When you encounter a stamp (like this U.S. No. 523) that looks as good as this, some alarm bells should go off. Has it been repaired, regummed or in any other way improved? PSE grades this XF/Sup 95J. (Courtesy Gary Posner, Inc.)

We are not speaking here of those ultra rare or unique items which can only be found in a somewhat inferior condition. On certain issues, a collector seeking a sound, very fine or better example might have a very long wait, What concerns us are the stamps that we all seek to fill those empty album spaces.

In this three-part mini-series we’ll briefly address those three R’s: Repaired, Regummed and Reperforated stamps. Let’s begin by talking about some of those repaired stamps and how to detect them.

One type of stamp that we come in contact with quite frequently is the thinned stamp and the thinned stamp that has been repaired. A thinned stamp is one that is missing some paper from its back, perhaps just the size of a pinhead. This results in the affected area being somewhat thinner than the rest of the stamp’s paper. A damage of this sort is most commonly caused by an improper hinge removal.

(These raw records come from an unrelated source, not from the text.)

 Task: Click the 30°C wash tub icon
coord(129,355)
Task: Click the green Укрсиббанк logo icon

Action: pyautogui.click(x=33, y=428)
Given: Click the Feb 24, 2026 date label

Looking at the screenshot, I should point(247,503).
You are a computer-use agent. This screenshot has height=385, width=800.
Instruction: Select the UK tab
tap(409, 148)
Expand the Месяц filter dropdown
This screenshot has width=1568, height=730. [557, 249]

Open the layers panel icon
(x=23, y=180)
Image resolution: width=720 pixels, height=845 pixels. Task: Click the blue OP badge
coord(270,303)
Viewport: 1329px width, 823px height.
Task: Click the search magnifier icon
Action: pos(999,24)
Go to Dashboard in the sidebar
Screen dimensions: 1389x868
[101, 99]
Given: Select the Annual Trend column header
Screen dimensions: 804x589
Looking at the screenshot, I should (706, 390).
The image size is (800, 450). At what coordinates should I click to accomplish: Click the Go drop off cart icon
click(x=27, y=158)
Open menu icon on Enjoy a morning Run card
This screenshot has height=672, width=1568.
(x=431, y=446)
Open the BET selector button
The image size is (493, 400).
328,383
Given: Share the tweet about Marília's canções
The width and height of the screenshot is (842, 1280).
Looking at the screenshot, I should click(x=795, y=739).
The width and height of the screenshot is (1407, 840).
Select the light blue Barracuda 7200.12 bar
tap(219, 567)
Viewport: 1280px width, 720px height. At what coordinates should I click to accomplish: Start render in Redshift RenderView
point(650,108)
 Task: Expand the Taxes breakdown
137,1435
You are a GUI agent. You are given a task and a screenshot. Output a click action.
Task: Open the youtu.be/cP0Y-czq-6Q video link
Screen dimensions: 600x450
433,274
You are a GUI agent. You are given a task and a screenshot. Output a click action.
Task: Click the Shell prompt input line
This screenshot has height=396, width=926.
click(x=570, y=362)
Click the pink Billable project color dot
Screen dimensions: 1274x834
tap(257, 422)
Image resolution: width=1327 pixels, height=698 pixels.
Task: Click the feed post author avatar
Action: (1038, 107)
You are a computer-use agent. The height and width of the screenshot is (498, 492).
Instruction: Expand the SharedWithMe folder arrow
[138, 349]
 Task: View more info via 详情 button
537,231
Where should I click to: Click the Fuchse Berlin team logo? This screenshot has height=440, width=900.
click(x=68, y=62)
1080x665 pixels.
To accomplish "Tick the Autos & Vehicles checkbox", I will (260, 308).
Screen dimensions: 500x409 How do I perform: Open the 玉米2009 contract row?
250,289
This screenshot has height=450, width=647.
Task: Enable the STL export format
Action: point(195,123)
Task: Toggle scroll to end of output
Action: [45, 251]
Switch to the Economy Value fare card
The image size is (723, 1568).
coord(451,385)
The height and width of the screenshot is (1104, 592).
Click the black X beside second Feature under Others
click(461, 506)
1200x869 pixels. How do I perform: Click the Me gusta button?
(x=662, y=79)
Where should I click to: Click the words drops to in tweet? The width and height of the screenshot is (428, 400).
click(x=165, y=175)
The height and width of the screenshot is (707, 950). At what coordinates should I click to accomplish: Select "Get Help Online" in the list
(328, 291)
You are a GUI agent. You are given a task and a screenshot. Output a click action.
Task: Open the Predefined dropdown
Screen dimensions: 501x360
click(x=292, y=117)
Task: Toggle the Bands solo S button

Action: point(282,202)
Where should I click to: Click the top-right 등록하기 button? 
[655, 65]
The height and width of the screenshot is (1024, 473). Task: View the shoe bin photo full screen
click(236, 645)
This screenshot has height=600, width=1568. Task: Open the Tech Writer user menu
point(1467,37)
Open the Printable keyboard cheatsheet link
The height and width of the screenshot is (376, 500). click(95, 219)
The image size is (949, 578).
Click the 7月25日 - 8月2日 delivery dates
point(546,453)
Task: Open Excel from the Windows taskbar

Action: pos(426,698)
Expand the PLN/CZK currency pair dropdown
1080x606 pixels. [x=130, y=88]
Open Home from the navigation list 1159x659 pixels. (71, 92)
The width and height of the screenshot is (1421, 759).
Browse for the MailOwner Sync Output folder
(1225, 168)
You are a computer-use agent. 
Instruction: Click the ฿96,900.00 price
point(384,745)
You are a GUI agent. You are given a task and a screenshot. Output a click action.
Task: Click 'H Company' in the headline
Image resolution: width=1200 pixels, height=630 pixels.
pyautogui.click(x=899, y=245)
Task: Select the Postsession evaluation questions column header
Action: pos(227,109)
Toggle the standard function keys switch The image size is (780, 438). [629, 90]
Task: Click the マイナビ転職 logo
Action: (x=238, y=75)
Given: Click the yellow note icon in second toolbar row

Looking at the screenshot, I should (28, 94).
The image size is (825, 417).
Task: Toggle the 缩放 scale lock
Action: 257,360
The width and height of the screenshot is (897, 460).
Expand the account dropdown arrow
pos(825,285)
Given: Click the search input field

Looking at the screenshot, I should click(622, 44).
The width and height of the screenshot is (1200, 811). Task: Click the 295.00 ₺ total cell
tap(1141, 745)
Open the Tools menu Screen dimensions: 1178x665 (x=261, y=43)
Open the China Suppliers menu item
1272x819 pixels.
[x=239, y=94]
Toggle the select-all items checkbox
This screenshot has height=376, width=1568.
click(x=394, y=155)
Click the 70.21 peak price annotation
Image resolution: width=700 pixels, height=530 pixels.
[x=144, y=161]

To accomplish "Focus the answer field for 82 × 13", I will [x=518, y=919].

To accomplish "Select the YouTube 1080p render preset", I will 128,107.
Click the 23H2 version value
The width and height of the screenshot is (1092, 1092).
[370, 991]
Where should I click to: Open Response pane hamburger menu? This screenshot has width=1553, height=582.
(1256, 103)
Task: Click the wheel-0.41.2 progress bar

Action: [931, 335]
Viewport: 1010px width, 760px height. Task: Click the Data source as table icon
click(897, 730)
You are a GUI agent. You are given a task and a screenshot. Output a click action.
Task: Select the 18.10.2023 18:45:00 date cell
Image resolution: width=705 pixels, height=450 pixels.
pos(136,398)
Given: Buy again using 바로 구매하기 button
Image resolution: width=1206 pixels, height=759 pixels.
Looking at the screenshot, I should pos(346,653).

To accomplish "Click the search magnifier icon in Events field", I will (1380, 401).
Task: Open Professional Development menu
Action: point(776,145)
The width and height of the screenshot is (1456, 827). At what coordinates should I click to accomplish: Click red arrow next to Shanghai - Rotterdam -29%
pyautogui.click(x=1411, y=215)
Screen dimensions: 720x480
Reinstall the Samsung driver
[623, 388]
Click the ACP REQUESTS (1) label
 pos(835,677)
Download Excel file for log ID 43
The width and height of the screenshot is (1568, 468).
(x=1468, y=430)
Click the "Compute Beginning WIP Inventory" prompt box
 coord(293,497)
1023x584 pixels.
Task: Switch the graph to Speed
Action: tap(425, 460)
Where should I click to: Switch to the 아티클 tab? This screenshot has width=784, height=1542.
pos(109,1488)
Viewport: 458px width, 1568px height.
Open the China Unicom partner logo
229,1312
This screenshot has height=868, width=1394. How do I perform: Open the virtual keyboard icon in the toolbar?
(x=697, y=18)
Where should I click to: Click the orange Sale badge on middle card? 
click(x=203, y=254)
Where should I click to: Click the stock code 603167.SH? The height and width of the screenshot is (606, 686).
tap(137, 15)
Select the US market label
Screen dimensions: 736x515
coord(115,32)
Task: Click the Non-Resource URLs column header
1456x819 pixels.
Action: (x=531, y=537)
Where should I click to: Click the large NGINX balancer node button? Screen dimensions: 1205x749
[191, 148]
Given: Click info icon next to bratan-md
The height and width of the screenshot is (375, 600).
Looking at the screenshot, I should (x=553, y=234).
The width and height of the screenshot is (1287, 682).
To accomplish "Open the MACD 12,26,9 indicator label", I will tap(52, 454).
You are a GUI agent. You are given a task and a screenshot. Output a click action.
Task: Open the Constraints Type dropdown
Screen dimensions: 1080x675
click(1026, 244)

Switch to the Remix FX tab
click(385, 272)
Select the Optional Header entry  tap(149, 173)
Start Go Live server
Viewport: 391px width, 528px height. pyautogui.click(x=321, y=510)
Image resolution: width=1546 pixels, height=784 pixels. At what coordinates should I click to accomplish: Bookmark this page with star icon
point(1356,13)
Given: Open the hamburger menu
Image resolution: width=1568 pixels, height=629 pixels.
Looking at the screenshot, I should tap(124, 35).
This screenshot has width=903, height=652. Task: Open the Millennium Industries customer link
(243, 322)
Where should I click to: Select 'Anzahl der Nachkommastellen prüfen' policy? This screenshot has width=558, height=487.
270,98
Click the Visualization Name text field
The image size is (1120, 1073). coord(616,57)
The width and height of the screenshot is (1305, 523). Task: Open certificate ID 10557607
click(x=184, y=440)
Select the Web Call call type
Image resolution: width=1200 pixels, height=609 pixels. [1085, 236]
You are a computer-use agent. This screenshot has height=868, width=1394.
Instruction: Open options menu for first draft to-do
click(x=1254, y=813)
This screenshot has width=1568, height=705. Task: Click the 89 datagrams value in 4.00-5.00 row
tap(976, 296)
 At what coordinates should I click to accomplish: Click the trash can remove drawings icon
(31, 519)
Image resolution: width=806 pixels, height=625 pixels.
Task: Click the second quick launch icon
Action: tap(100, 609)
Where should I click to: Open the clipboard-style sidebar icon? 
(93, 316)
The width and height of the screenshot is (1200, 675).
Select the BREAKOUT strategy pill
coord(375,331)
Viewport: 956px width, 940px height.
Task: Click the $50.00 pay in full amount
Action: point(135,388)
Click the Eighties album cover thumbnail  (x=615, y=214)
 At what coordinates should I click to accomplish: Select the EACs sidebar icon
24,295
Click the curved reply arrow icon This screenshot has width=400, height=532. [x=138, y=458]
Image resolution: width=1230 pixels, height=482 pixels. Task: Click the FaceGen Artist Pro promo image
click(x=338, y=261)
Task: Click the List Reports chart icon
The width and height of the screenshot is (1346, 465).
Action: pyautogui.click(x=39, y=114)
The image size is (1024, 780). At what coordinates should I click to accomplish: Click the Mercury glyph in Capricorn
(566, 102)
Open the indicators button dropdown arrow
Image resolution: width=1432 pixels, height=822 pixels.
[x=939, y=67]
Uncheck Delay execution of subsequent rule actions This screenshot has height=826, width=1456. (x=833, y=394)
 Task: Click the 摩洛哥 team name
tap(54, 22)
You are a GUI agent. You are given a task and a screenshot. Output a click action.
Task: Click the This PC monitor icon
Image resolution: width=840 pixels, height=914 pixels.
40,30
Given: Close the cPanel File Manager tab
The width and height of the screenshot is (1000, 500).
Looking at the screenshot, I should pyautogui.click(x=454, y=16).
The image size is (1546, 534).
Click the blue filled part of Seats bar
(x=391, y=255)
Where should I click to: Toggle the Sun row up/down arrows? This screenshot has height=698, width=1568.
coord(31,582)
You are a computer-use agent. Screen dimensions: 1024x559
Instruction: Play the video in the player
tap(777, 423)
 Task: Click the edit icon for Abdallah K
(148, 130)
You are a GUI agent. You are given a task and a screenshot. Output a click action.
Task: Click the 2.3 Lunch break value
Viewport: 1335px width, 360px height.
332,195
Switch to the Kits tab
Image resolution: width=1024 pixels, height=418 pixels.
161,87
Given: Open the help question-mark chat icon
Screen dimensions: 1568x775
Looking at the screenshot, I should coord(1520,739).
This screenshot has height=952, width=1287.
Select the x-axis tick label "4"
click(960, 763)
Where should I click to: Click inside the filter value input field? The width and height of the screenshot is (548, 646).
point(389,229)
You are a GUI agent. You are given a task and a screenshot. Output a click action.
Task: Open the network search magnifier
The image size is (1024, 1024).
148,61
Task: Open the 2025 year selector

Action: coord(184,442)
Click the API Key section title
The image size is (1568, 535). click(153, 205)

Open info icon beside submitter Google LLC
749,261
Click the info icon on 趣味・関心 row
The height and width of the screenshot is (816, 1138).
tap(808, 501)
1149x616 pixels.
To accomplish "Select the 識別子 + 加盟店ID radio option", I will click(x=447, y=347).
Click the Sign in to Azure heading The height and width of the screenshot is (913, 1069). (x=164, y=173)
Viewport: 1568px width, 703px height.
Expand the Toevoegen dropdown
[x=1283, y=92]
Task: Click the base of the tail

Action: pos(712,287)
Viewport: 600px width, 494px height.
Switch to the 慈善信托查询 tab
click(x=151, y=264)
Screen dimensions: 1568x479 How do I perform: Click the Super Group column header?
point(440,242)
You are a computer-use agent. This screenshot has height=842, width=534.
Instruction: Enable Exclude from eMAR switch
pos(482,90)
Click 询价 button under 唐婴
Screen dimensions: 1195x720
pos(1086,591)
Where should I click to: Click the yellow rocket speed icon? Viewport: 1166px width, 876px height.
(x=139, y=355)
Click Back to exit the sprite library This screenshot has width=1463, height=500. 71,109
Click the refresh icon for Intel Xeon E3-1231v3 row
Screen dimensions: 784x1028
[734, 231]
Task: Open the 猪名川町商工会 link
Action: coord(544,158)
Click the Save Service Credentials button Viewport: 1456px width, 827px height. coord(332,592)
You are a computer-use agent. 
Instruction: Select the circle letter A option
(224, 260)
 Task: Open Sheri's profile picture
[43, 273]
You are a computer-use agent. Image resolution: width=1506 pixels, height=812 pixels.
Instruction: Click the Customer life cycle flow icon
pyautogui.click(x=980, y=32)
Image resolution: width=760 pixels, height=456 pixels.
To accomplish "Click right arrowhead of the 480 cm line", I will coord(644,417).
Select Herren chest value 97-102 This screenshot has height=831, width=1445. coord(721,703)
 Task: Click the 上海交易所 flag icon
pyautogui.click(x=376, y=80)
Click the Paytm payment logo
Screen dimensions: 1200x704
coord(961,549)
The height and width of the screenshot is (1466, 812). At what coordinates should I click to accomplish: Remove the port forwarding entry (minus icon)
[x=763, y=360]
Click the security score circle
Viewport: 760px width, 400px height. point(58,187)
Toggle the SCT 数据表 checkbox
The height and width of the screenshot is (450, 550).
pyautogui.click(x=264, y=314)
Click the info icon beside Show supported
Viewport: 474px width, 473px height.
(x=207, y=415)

A thin on the back of the stamp can not usually be observed from the face side.

One way to check for a thin is to hold the back of the stamp to a light source. An area that shows more translucency than other areas of the paper will most likely be a thinned area. This method works only when there is an obvious thin. It will not pick up a shallow or minute thin.The best method for determining if your stamp is thinned is to place it face down in a black watermark tray and spread some watermark fluid over the stamp. This procedure will reveal the thin to be a dark patch.

Removing the stamp from the tray and placing it on your drying surface will further reveal the thinned area to be a white patch for about a second. This is the result of the thinner paper drying more quickly that the sound areas. If in doubt, repeat the
process.

Now that we know how to detect a thinned stamp, let’s see how to identify a repaired thin.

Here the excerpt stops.